Subject: [OM] Re: hardware fetish
From: miaim@xxxxxxxxxxxxxx
Date: Wed, 15 Nov 2000 16:35:01 -0500
I've been reading a book by Wade Davis called "One River". It's about
Harvard ethnobotanist Richard Evans Schultes, who, from the 1930's to the
1950's charted and documented the South American rain forests while
contributing invaluable botanical info on rubber, quinine, coca,
hallucinogens and a host of other things that we take for granted from
anesthesia to tires. Aside from being a very good read, the thing that
really sticks in my mind, and sometimes literally flashes before my eyes
inbetween sleep intervals are the images from the book that Schultes took
while traversing the greater Amazon with little more than the clothes on
his back and a primitive Rolleiflex rollfilm camera. 

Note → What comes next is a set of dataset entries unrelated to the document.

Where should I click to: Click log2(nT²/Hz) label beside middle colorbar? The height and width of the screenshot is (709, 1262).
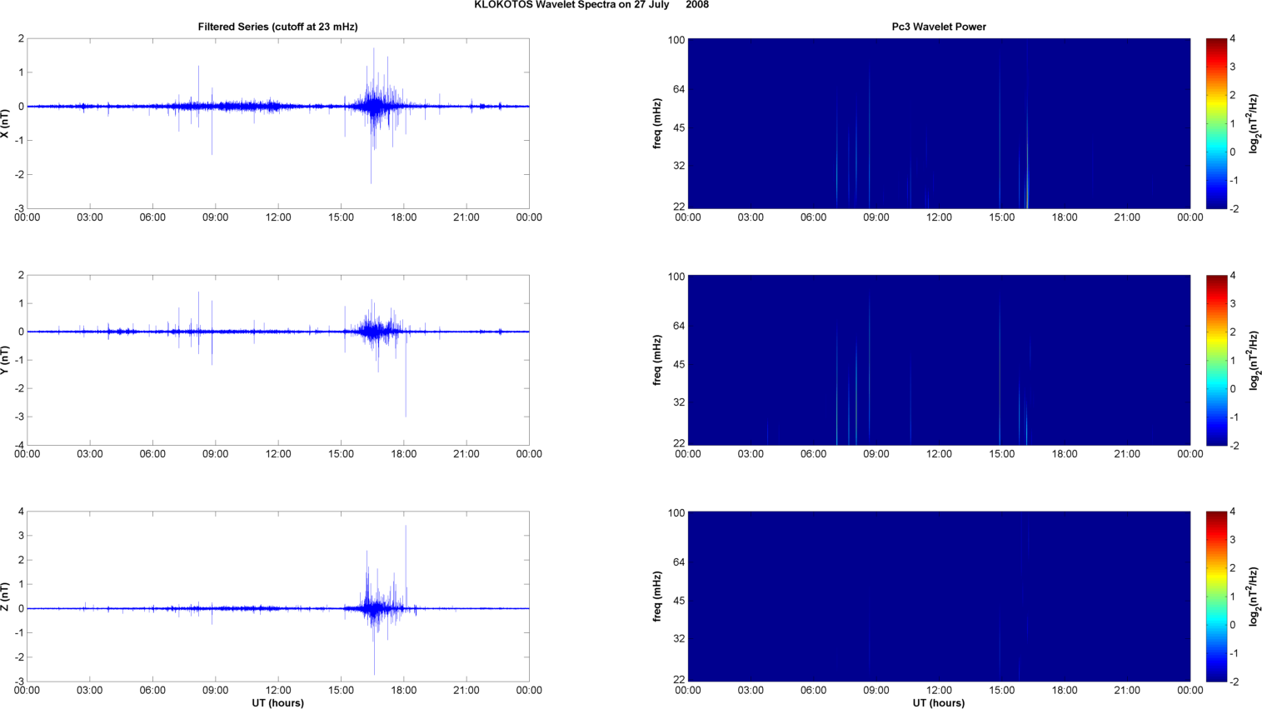[1252, 360]
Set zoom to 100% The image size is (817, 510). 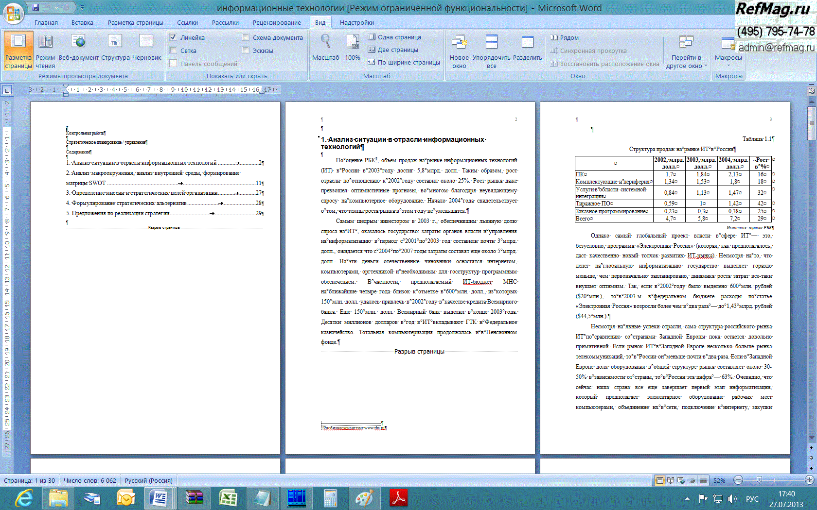click(353, 49)
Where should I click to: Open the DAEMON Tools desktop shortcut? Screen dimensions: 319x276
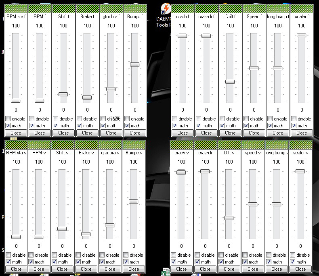click(165, 8)
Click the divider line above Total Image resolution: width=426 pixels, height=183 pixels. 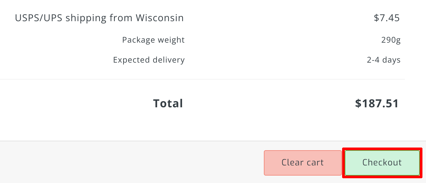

Earlier this month I went to see an Ansel Adams exhibit. Adams is one of my
heros, but I'll be honest, I think he might've learned a few things about
traveling light with minimalist equipment had he and Richard Evans Schultes
had occasion to converse. I think Adams was a darkroom genius. I think
Schultes lived the limitations of his equipment every day. Schultes
documentation of various indigenous peoples with nothing more than a simple
TLR camera is amazing. (He may have at times used a Graphic or various
other cameras, but I believe I'm correct that for the most part he used
very rudimentary gear, and frequently traveled by dugout canoe or other
available trans that would've greatly limited his capacity for carrying
much gear beyond the needed botanical processing equip to complete his
missions.) His images are haunting. They are what I think of in the
darkroom when I'm trying to coax prints to be their best.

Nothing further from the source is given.